Lesson 8: Black Hole Poetry
Lesson Focus:
Making meaning through asking questions.
Teacher Responsibilities:
• Will remind students of previous work with questioning.
• Next, he/she will facilitate a discussion on using questioning to find meaning in a poem. Particularly focusing on how students background knowledge to answer some questions, others require more research, and still others are unanswerable.
• Will model questioning using the poem “The Universe,” using the think aloud statements below, and ask the class to provide think-aloud questions as guided practice.
• After developing questions, the instructor will show how he/she could respond to the questions. Recording in a chart if the are answerable, and if so how (using background knowledge? With more research?)
• The teacher will monitor, and assess the students as they practice the questioning strategy individually while reading the poem “The Black Hole,” and as they share their findings with their small group.
• Finally, the teacher will record key observations the students share and if there are answerable questions, will ask students to brainstorm ideas for researching answers, or mark them as questions answered with background knowledge.
Student Responsibilities:
• Students will generate a definition for inferential questioning and discuss how it helps them find meaning as a large group.

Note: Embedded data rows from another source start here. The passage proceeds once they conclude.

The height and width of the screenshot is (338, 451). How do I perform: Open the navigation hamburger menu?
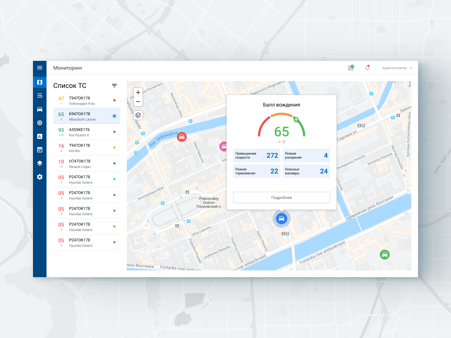point(40,68)
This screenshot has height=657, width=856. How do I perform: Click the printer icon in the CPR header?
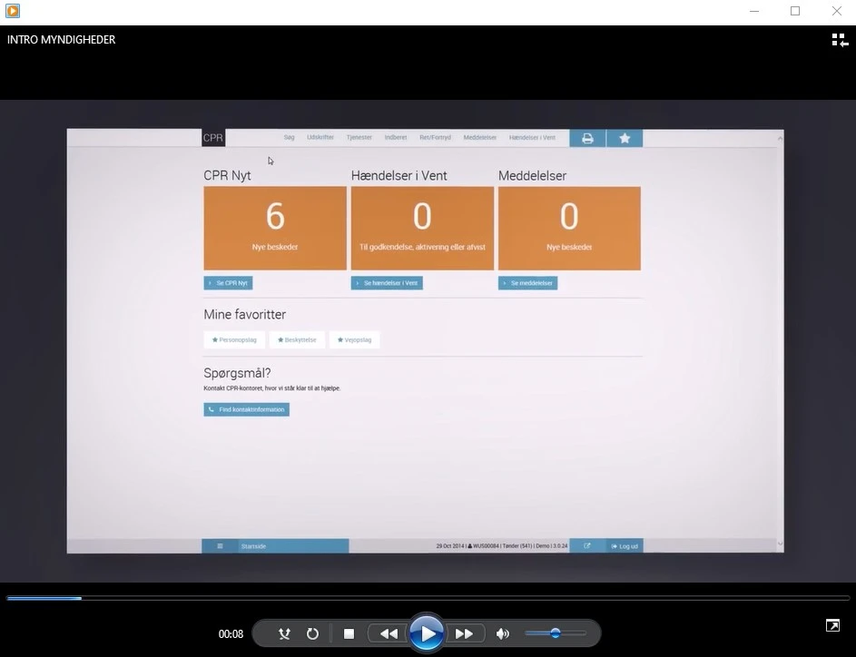click(x=587, y=138)
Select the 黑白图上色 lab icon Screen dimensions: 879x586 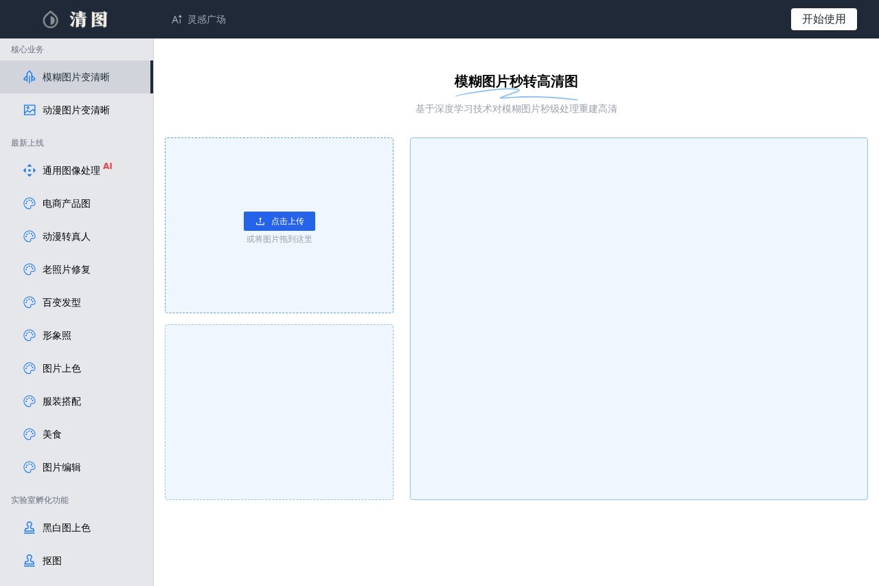(x=30, y=528)
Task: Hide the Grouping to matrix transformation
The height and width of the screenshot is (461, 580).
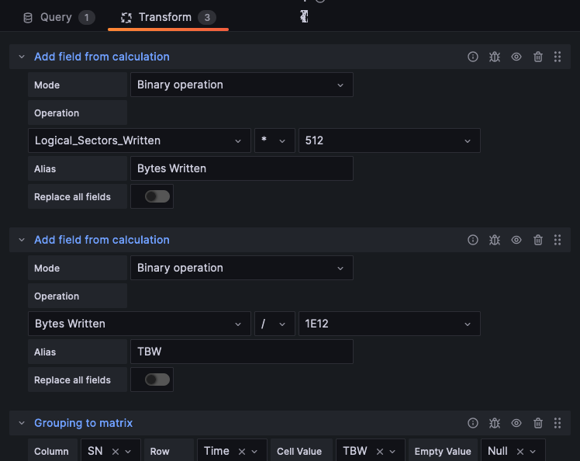Action: (x=516, y=423)
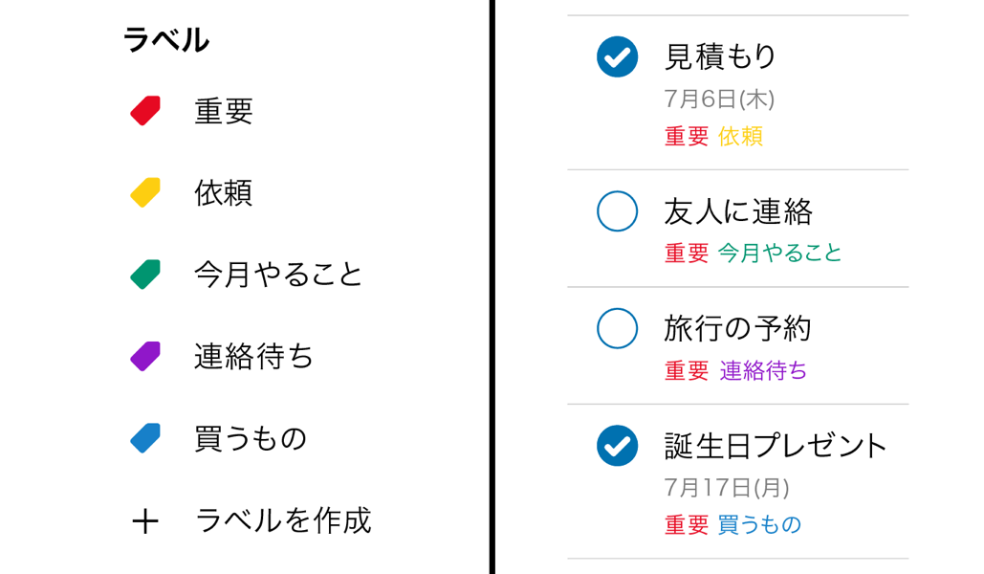The height and width of the screenshot is (574, 984).
Task: Select the 今月やること chip under 友人に連絡
Action: 780,254
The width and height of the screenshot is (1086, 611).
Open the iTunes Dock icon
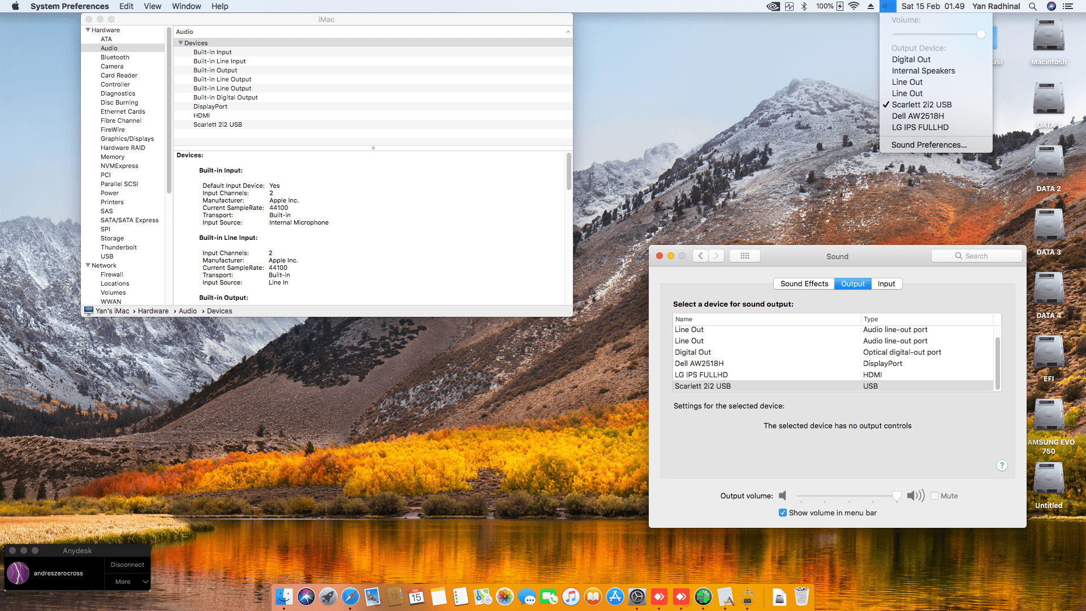(x=571, y=596)
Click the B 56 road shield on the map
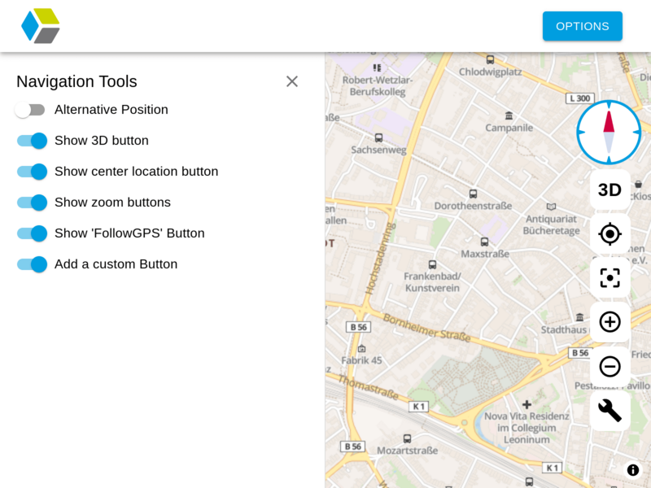 pos(358,327)
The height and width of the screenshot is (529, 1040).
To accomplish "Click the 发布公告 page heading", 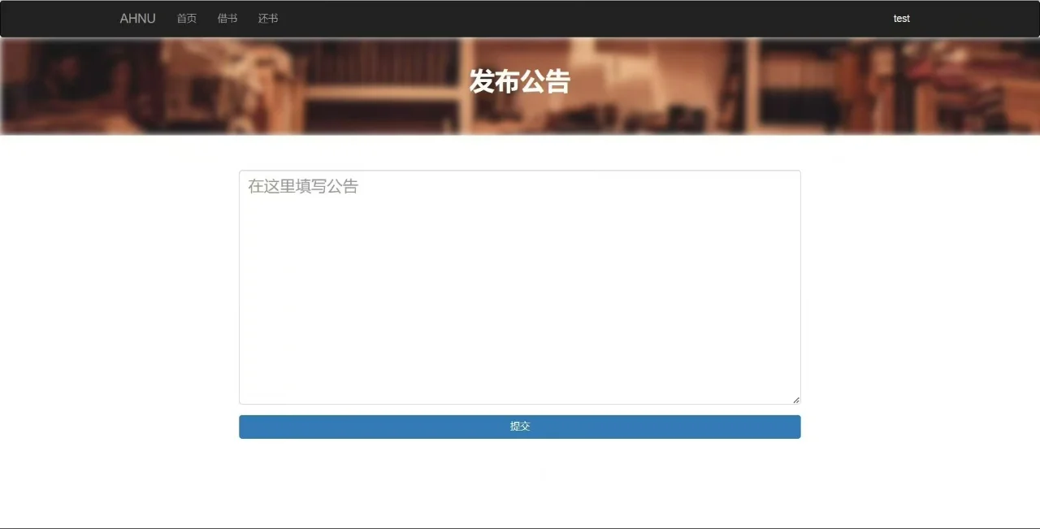I will (519, 82).
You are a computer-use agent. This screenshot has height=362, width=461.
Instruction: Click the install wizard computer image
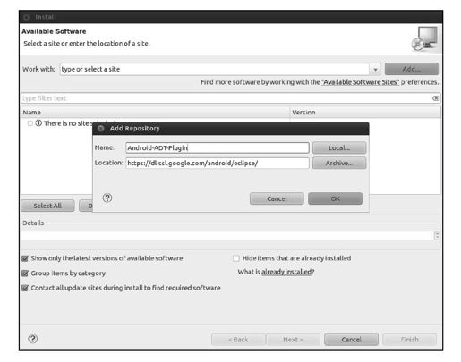[425, 39]
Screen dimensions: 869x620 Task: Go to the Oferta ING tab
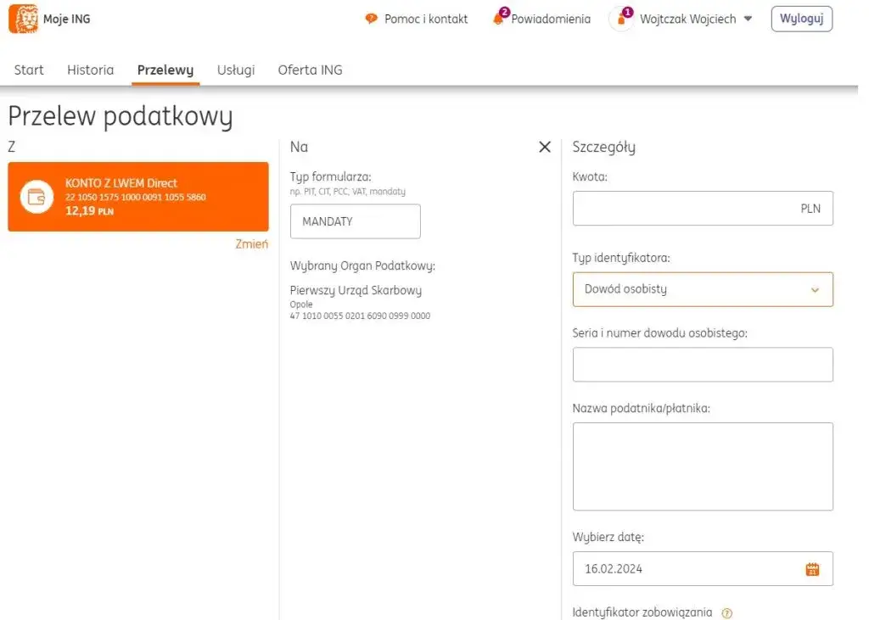(310, 70)
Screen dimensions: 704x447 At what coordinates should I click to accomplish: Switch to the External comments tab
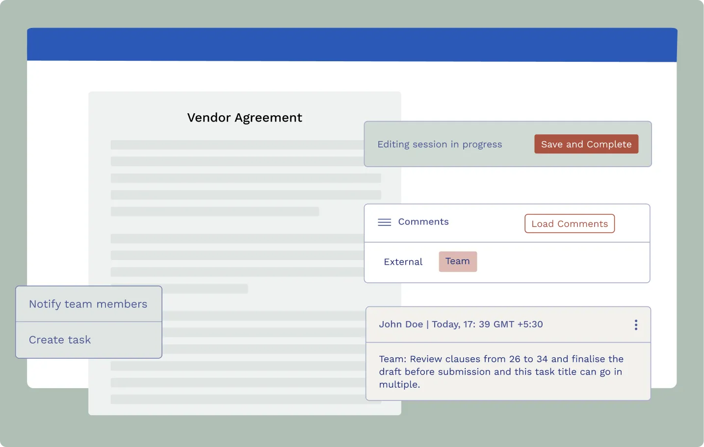pos(403,262)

• They will respond to the teacher's example question with a question of their own.
• Individually the students will read the poem in its entirety practicing the questioning strategy, recording their questions on one side of a page. After reading they will discuss the meaning of the poem in small groups, and questions that helped them determine the meaning of the poem.
• Finally, they will share a few key observations with the class in order to create a list of questions. They will assist in labeling this list as questions as answerable with background knowledge, answered by the text, with more research, or unanswerable.
Book/Text:
Florian, D. “The Black Hole”, In Comets, Stars, the Moon, and Mars: Space Poems and Paintings (pp. 42-43). Harcourt Children's Books.
Florian, D. (2007). “The Universe”, In Comets, Stars, the Moon, and Mars: Space Poems and Paintings. (pp. 8-9) Harcourt Children's Books.
Summary: Interpretive and informative poems about astronomy.
Think Aloud Statements:
Text
Inner Questions Thought-Aloud
Response
“The universe is every place,
Including all the e m p t y space.” (p. 8-9)
“Why did the author spell the word empty with extra spaces?
Is he emphasizing something?”
Infer with background knowledge that the author wrote empty space as he did to create an example of the “empty space” that is part of the universe.
“The universe is every place,
Including all the e m p t y space.” (p. 8-9)
“What does he mean empty space in the universe? How is nothing part of something?”
Research “empty space” in the universe. What is in outer space between the stars?
“It's every star and galaxy,
All objects of astronomy,
Geography, zoology” (p. 8-9)
“What does geography have to do with outer space?”
Background Knowledge tells me that geography is about studying earth's features and inhabitants.
Research geography in relation to the universe. Do scientists study other planets the way they study the earth?